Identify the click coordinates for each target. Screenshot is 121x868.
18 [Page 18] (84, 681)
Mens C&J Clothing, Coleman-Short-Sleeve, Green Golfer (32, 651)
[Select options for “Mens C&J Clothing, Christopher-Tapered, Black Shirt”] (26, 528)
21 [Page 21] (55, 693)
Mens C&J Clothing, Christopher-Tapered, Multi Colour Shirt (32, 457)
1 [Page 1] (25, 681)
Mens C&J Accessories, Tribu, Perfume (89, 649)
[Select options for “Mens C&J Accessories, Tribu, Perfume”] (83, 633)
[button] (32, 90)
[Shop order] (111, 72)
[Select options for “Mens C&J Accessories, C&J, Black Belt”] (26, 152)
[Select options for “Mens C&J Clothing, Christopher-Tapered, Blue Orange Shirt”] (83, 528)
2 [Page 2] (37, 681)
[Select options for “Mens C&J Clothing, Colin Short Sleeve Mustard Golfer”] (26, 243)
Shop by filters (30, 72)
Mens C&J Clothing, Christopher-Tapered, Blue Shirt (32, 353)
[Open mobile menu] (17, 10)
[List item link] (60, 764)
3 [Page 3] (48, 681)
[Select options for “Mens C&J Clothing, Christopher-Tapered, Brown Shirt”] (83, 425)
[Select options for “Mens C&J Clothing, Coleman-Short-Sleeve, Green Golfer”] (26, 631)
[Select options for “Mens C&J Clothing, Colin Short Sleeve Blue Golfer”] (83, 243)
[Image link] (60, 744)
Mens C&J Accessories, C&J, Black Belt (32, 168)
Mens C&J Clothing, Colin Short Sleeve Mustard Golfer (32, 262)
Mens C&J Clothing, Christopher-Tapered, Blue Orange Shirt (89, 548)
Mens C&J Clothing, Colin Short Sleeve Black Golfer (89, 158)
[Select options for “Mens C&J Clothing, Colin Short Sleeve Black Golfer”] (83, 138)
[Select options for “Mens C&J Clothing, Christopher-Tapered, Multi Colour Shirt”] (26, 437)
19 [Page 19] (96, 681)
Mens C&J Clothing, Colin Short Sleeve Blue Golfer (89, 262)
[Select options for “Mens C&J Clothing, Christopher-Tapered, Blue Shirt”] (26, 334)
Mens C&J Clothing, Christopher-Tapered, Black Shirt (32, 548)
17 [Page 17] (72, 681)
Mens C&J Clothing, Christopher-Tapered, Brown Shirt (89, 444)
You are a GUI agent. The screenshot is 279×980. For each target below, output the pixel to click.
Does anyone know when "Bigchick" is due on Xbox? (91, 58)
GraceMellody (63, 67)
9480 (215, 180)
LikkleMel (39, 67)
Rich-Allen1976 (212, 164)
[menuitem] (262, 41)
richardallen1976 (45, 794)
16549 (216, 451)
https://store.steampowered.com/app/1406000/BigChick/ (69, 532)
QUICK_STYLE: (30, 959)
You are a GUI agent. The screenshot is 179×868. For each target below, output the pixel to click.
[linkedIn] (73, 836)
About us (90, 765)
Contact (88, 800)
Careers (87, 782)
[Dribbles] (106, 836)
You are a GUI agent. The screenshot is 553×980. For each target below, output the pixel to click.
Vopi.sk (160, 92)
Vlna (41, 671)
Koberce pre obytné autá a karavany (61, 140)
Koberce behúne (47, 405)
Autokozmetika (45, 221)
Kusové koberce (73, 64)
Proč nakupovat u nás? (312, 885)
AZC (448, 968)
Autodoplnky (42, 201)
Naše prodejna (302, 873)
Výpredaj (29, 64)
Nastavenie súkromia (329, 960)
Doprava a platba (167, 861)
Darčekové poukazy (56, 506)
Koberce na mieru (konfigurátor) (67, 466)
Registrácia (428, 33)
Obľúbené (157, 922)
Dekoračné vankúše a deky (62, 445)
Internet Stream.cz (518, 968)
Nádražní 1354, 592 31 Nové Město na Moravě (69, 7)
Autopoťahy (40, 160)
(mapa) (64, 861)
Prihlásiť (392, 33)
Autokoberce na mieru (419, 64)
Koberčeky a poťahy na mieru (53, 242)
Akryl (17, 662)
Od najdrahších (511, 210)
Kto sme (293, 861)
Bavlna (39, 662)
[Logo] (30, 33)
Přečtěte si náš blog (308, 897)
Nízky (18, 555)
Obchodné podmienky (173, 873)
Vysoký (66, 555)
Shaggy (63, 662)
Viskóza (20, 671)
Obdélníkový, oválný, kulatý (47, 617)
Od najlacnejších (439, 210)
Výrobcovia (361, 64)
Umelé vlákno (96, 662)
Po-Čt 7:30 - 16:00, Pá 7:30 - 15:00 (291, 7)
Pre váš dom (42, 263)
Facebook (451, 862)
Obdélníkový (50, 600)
+-------+
- Your goal
Could you write out again the items from the line with "Proč nakupovat u nás? (312, 885)" to the line with "Bavlna (39, 662)", both included, keeping each item's wording and adding 72 to every number in its coordinates?

- Answer to this exercise
Proč nakupovat u nás? (384, 957)
AZC (520, 1040)
Autodoplnky (114, 273)
Naše prodejna (374, 945)
Výpredaj (101, 136)
Nastavenie súkromia (401, 1032)
Doprava a platba (239, 933)
Darčekové poukazy (128, 578)
Koberce na mieru (konfigurátor) (139, 538)
Registrácia (500, 105)
Obľúbené (229, 994)
Dekoračné vankúše a deky (134, 517)
Internet Stream.cz (590, 1040)
Nádražní 1354, 592 31 Nové Město na Moravě (141, 79)
Autopoťahy (112, 232)
(mapa) (136, 933)
Prihlásiť (464, 105)
Autokoberce na mieru (491, 136)
Koberčeky a poťahy na mieru (125, 314)
Akryl (89, 734)
Od najdrahších (583, 282)
Kto sme (365, 933)
Bavlna (111, 734)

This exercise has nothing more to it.